Carsil®
INDICATIONS
In chronic liver inflammation, liver dystrophy, cirrhosis, adipose
degeneration resulting from hepatitis, liver impairment with functional
disorders caused by poisoning, and as a prophylactic agent in cases of an
increased inflow of liver function loading substances.
POSITION OF CARSIL IN THE COMPREHENSIVE THERAPY OF:
Liver cirrhosis
Carsil has a good effect in the therapy of liver cirrhosis, too. The
pathological biochemical values become normal in a high percentage of
the cases. The above is typical above all for patients in a stage of
exacerbation of the disease.
Administered to patients with liver cirrhosis prior to surgery,
Carsil exhibits a favorable effect manifested by simulation of the liver
functions, which reduces the surgical risk.
Of special importance is the fact that the development of ascites was
prevented in decomprensated cirrhosis.
Acute and chronic hepatitis
The biopsy follow-up indicates that the activity of the morbific
process is reduced even in the majority of the cases with chronic active
hepatitis of a considerably poorer prognosis.
The judgment of the effect of Carsil therapy in acute hepatitis is
difficult, due to its inclination to spontaneous cure. However, a
conclusion may be drawn from the observations so far, that Carsil has a
positive effect on therapeutically unfavorable forms of hepatitis, such
as the parenterally transmitted hepatitis, and the one with a tendency
to cholestasis and retention, i.e. it prevents its transition to a
chronic stage.

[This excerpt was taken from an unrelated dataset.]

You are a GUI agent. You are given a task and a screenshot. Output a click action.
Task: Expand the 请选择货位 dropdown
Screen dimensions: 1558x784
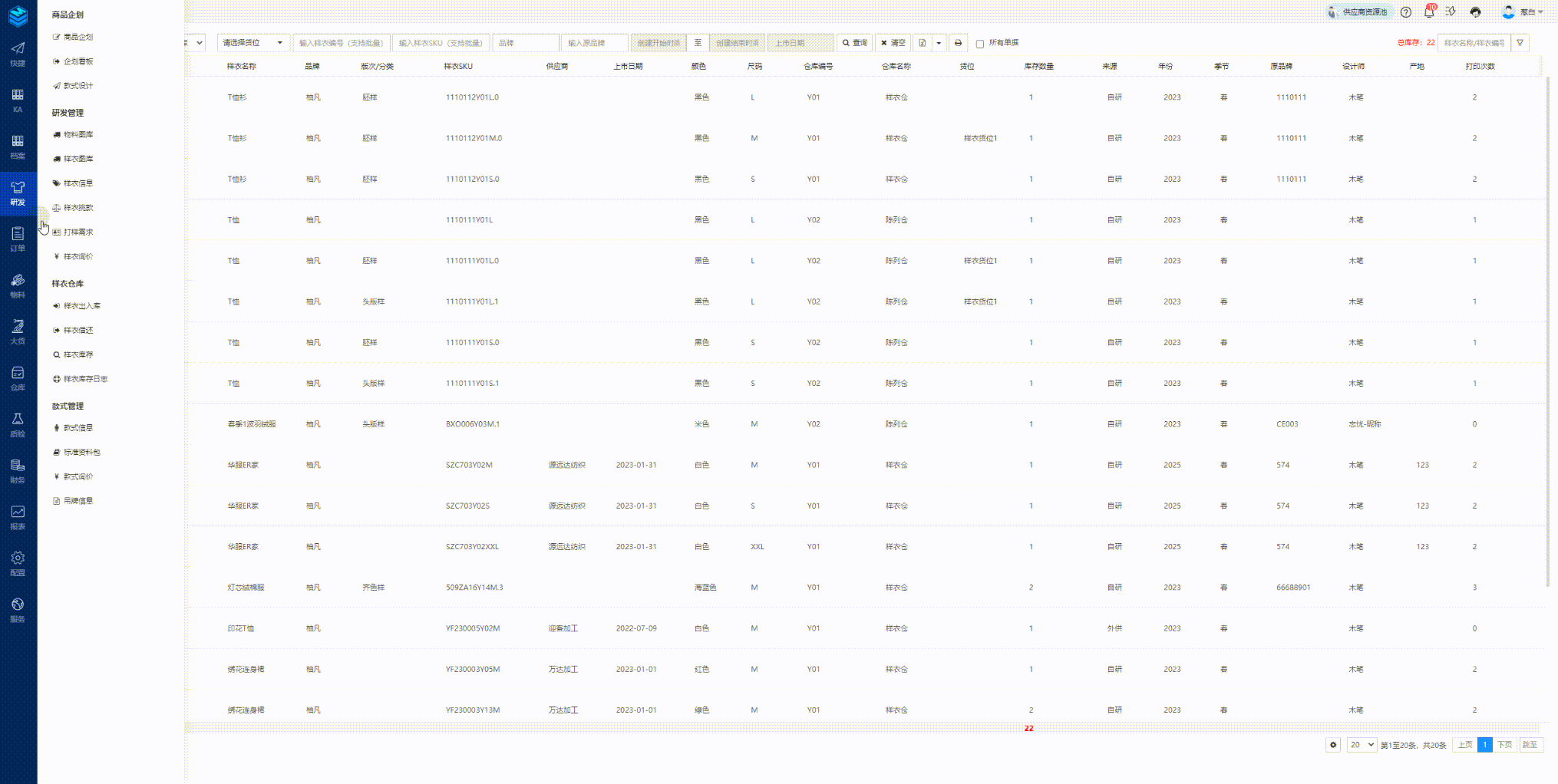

A reduction of the inflammatory activity or retention of
the process was found in the biopsy investigations performed.
The electron microscopy investigations show existence of
predominantly intact and glycogen-rich liver parenchyma cells after
Carsil therapy.
Toxometabolic liver damage
In toxometabolic liver damage by exogenous liver-loading substances
(alcohol, drugs), or due to metabolic disorders (diabetes mellitus), the
principal finding in the majority of the cases is the adipose of the
liver, while the biochemical parameters remain normal or slightly
alerted. The pathologically increased values of the transaminases, as
well as the bromphthalein test, show a pronounced tendency to
normalization, after Carsil therapy.
Some psychopharmacological and anticonvulsive agents are known to be
capable of causing liver morphological changes, resulting in
intrahepatic cholestasis, which renders their prolonged administration
problematic. In patients on psychopharmacological and anticonvulsive,
Carsil has had a favorable effect on 73% of the pathologically altered
live parameters, with the majority of the latter being normalized.